Evans was wearing a Stacy Adams white-vested 3-piece suit with a bright blue patterned shirt opened three buttons, black and white Johnson and Murphy shoes, a gold chain around his neck and a gold bracelet. He was dancing the Watusi energetically with Veronica, a woman he just met. Both were sweating profuse­ly as was everyone in the room. The food was mostly consumed, and little was left of the alcohol that at the beginning seemed as though it was in excess.

Neither Veronica nor anyone else except for Evans’ partner knew that the police sergeant went into the bathroom 20 minutes earlier and radioed the precinct that the blind pig was filled with people and the Vice Squad should initiate the raid.


September 1967 cover of The Fifth Estate, founded two years earlier.

Aretha Franklin’s #1 hit record was on the record player am­plified through two Philips speakers. Everyone on the crowded dance floor that was buckling a little under the combined weight of the partiers was singing the chorus in unison, “All I’m askin’ is for a little respect. . .” Suddenly, 15 uniformed Detroit cops, all white, burst into the room led by Capt. John McCullough of the 10th Precinct shouting through a bullhorn, “You’re all under arrest. Everyone file outside peacefully and no one will get hurt.”

At first, three-quarters of those in the room weren’t even aware of the presence of the police as the music . . . was louder than the bullhorn.

‘Stay where you are’

The police began shoving the loudly protesting people out of the party space towards the stairs that descended to the street.

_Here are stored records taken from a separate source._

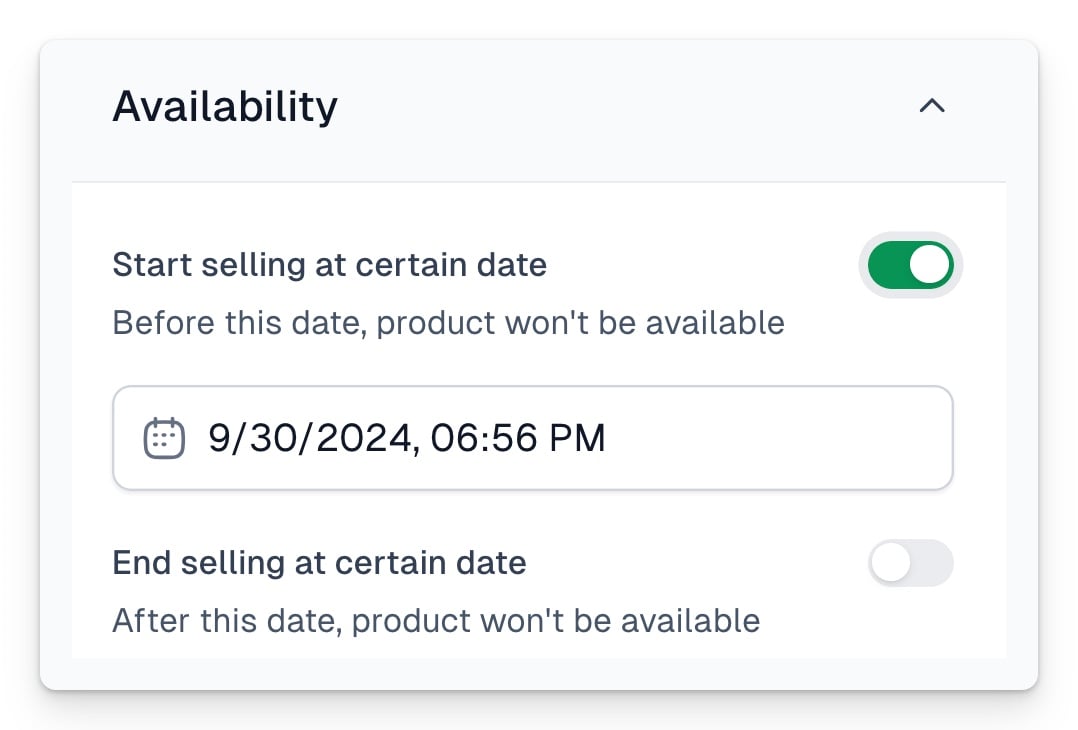Collapse the Availability section with the chevron
1078x730 pixels.
click(932, 106)
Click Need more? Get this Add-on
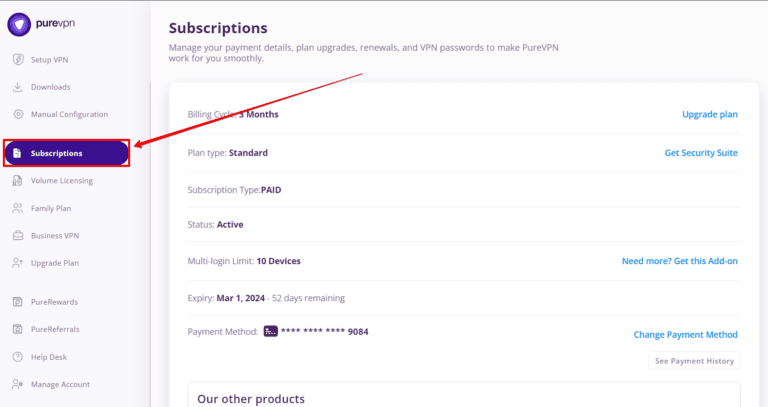This screenshot has width=768, height=407. (679, 261)
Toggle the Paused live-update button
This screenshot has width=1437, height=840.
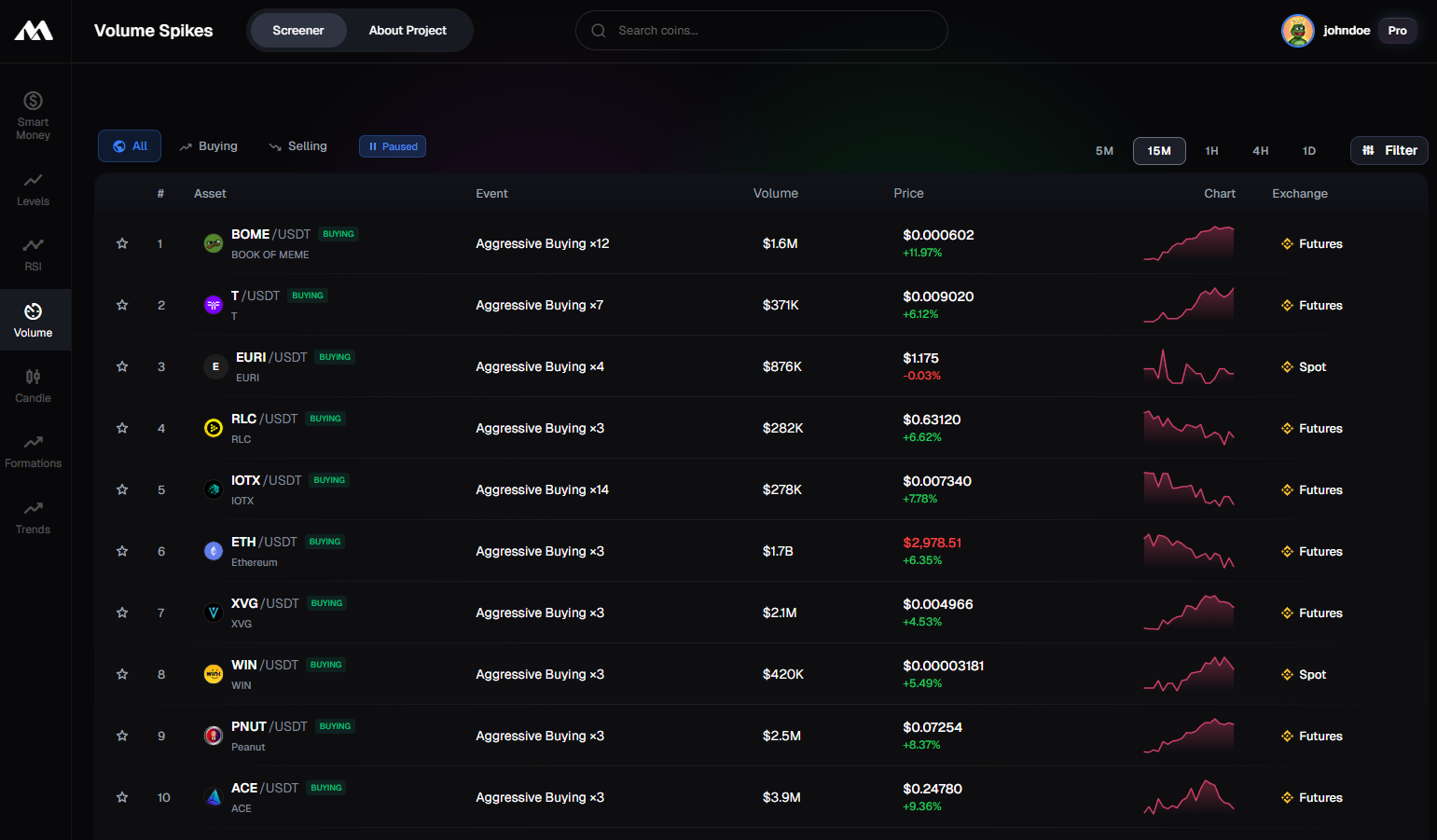(x=393, y=146)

Once downstairs, other officers roughly pushed people against the wall of the print shop to be searched. Several knives and guns were dropped on the stairway from the party hall.

Once outside, Capt. MacCullough yelled through his bullhorn, “You are all under arrest for loitering at a place where an ille­gal business is being conducted. Stay where you are against the building. We have called for paddy wagons to take you to the precinct where you will be processed.” . . .

When the police wagons arrived from other precincts, the mostly white cops began roughly herding the arrested partiers into the waiting vehicles. It took over an hour for the arrestees to be loaded into the police vans, sufficient time for a crowd of a couple hundred people attracted to the commotion to show up and begin shouting insults at the police.

This raid and the treatment of Black people at the hands of the cops seemed no different from what was experienced regularly on the streets of the city. The Detroit police were roundly hated by the city’s Black population as a white occupation force staffed by corrupt and brutal racists who routinely made life even more mis­erable for a mostly impoverished community. Normally, arrests and police harassment went unanswered.

This time it was different. Bill Scott, son of the owner of the il­legal drinking establishment, saw not only his father’s friends and neighbors being pushed into police vans, but witnessed the usu­al disrespect and unnecessary force being used, including cops twisting the arms of some of the women.

Scott grabbed a discarded beer bottle from the street and heaved it at a near-by police lieutenant. It tumbled end over end, missing its target, shattering against the side of a blue and white cop car, igniting a social conflagration that was hundreds of years in the making. The one bottle contained enough social force be­hind it to begin the most destructive and deadly urban uprising of the decade.

Another empty was thrown. Another came flying at the cops as they ducked behind their cars. Then, a brick smashed a patrol car windshield. It became a cascade of bricks and bottles as the crowd grew. The cops left the area quickly.

Oh, say, you could see, by the dawn’s early light, stores were being looted and fires were burning.